-- SUPPLIED TEXT --
☆ ☆ ☆ ☆

Penske’s NASCAR division, showing multiple 3D printed end-use parts that their production managers can create in a single day, compared to multiple days using traditional machining methods.

Looking beyond the manufacturing applications that our technology can address today, we are excited about our progress in developing new innovative solutions across our FDM and PolyJet platforms that we believe will expand our addressable markets in advanced manufacturing over the long term, and we expect to accelerate the introduction of new systems and materials as we move through 2019.

We are pleased with the progress being made in the development of our new metal additive manufacturing platform for short run production and expect to have greater engagement with our development partners next year as we move through the stages towards commercialization.


We are encouraged with the improved performance at Stratasys Direct Manufacturing.

SDM is benefiting from the organizational changes we made early in the year to bring it directly under our North American sales organization and leverage the synergy between our parts and our hardware businesses, as well as strong growth in manufacturing orders led by metal part production, and an increase in larger, more complex projects and programs from our top customers, particularly in aerospace.

Specifically, in the third quarter we were pleased to see several large customers significantly grow their order sizes as they increasingly rely on SDM for production parts and development needs.

And as we have discussed in the past, the mix of SDM business has shifted significantly towards the more profitable additive manufactured parts over those made conventionally.

I would now like to turn the call over to our VP of Investor Relations, Yonah Lloyd, who will provide greater details on our 2018 financial guidance. Yonah?

☆ ☆ ☆ ☆

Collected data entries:
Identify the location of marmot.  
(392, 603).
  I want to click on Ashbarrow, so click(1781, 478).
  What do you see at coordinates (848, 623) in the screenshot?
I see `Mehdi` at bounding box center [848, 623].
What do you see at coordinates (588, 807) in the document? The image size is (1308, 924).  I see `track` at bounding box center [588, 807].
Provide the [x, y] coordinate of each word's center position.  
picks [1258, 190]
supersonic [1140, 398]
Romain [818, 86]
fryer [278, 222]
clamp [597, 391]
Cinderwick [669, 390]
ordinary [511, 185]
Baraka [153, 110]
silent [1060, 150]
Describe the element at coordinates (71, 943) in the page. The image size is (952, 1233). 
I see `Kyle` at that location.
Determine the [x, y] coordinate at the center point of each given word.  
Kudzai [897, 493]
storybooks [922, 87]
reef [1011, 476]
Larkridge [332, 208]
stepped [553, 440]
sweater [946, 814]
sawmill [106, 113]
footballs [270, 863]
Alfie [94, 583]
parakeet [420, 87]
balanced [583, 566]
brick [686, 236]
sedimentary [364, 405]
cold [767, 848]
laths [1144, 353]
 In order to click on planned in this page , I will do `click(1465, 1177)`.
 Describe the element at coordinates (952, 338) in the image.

☆ ☆ ☆ ☆

-- WHAT YOU NEED TO DO --
Pick up the Stratasys earnings call excerpt after its last sentence and continue it. The material has no connection to the Stratasys earnings call excerpt.

-- SOLVED EXERCISE --
SPEAKER: Yonah Lloyd

Thank you, David.

We are updating our guidance for 2018 as follows:

1. Total revenue in the range of $670 to $680 million, compared to previous guidance of $670 to $700 million.
2. GAAP net loss of $10 million to $2 million, or ($0.19) to ($0.04) per diluted share, compared to previous guidance of net loss of $41 million to $25 million, or ($0.75) to ($0.46) per diluted share.
3. Non-GAAP net income in the range of $27 to $30 million, or $0.50 to $0.55 per diluted share, compared to previous guidance of net income of $16 to $27 million, or $0.30 to $0.50 per diluted share.
4. Non-GAAP operating margin is still expected to be in the range of 4.5% to 6%.
5. Capital expenditures are projected to be $25 to $35 million, compared the previous projection of $30 to $40 million.

Our guidance reflects increased investments in R&D, tools, materials, and additional resources aimed at expanding our addressable markets by accelerating our development efforts for the new metal additive manufacturing platform, further advancements based on our FDM and PolyJet technologies, and specific go-to-market initiatives to deepen our customer engagement.

Non-GAAP earnings guidance excludes $34 million of projected amortization of intangible assets; $16 to $17 million of share-based compensation expense; net gains from divestitures of $23 million to $22 million; and reorganization related expense of $6 to $7 million; and includes between ($1) million in tax expenses to $1 million in tax income related to non-GAAP adjustments.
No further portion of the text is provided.